Continuing on the theme of government-industrial complexes, consider that we have absoutely no idea who or what is behind this health care plan. This is how Obama does business; its why every bill is thousands of pages long, and Congress couldn't be bothered to read or debate the entire bill even if they were given the time.

Resistance to Obama Care Just "Politics"

The latest Obamacast to America, a political TV ad features a couple discussing public health care. They present, in order, the stock arguments from the liberal side of the debate in Congress (team Obama). The script of the commercial is even worded like a series of Obama sound bytes. But the center of the "debate" is not an argument or a fact - it's a blanket characterization that is not helping to move the debate forward. It scares me to think that this is just the discussion happening in Congress. Debate regarding the merits and moral hazards of public health care is the next step.

This makes the House's failure to meet the August deadline somewhat of a victory. The delay means we just have to live with the system a while longer; inevitably the debate will happen, and by then conservative voters will be able to mount a better defense. The right needs a market solution - scary to think about what the current Republican party might create for corporate health care industry. However, by then Republican voters will have had an opportunity to thin their ranks of such pseudoconservatives.

How can this be considered "just politics?" Did anyone really expect the most radical progressive reorganization of American institutions to succeed instantly with no opposition? Sometimes a compromise will satisfy both sides, but there is very little chance here. Obama has tried very hard to attract conservatives by using markets and economic incentives - de-socializing his plan. I think conservative resistance to this plan is legitimate. Claiming that "it's just politics" is a complete cop out argument that marginalizes perfectly legitimate concerns.

Just like most legislation these days, you cannot focus on projections of its effects. The pro-con talking points become irrelevant when the true problem with most legislation is the unintended consequences, including special provisions hidden within thousands of pages of fine print that are known only to the lobbyist who wrote them.

Tuesday, July 21, 2009

When Banks = Government

I recently came across Matt Taibbi's feature "The Great American Bubble Machine." In this article he examines the existentially corrupt relationship between banks and government:
The formula is relatively simple: Goldman positions itself in the middle of a speculative bubble, selling investments they know are crap. Then they hoover up vast sums from the middle and lower floors of society with the aid of a crippled and corrupt state that allows it to rewrite the rules in exchange for the relative pennies the bank throws at political patronage.
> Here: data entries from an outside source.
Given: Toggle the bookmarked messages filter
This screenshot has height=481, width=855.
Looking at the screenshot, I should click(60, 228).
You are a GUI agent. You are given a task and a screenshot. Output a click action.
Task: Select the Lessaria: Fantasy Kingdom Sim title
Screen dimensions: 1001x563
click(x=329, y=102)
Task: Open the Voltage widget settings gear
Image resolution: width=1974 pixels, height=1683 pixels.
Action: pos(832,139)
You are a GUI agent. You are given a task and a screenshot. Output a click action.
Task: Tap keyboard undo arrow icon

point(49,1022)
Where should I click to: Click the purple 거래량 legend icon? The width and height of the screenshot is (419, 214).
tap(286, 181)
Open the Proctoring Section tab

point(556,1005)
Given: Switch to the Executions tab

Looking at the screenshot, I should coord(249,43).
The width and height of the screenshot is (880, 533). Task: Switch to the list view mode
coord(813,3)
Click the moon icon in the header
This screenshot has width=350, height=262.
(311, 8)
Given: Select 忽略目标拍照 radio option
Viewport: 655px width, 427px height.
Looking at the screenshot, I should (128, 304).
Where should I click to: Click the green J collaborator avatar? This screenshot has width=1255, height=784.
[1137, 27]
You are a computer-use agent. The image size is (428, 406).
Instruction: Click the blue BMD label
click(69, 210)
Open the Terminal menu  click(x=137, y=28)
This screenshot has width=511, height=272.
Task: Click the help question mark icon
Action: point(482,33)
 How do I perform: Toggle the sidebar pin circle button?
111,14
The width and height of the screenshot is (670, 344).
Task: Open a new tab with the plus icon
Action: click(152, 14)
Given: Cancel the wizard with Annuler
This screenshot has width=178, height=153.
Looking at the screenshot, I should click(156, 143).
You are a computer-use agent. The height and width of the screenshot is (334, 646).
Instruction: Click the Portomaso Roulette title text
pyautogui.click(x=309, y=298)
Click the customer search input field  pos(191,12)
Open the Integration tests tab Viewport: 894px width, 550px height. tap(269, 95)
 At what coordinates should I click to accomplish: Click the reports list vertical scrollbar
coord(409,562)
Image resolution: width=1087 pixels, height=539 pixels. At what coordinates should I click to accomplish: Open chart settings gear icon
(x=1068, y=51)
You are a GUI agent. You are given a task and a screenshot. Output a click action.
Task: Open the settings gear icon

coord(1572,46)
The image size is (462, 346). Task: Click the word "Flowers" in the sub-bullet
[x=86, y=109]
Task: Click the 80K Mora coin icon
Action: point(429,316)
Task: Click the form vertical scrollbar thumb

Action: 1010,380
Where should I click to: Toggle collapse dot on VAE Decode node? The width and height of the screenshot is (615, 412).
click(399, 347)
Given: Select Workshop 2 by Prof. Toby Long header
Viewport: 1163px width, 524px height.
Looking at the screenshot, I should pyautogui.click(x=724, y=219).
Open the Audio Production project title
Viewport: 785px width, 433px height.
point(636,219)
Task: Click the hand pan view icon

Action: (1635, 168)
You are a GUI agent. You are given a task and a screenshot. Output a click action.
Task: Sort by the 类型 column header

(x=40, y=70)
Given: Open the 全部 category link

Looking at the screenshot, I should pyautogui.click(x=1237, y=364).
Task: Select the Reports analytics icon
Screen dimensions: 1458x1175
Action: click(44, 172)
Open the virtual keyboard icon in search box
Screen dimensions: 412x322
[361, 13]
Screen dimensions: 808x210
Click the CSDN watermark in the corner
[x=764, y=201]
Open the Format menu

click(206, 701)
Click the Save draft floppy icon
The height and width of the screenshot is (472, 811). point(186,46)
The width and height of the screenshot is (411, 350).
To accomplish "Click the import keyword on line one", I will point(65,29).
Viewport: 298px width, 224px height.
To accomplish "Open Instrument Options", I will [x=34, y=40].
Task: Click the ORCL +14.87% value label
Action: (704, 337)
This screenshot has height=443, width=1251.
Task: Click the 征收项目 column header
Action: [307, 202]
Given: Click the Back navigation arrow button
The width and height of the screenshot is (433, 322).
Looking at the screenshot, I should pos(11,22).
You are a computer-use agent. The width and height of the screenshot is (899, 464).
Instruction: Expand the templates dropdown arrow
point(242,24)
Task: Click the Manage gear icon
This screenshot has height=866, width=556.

This is a phenomenal piece because Taibbi begins with the right questions in mind. The default assumption for most media analysis is that the old policies were flawed and the question is how to better control the economy. This article suggests that the real problem is the government-banking complex, in which rent-seeking banks and corporations can exploit our system - if they have power.

The relevance of this observation is downplayed as the majority* of the country, towing the Obama party line, demands more regulation on banks. In banking fashion, this will of course come down to a mere 10,000 page bill in Congress; complete with plenty of garbage to hide the "riders" and amendments attached to create more loopholes. Just wait until there is a carbon bubble, where every credit is being traded 20 times before it reaches a consumer. You'll wish you hadn't gone along.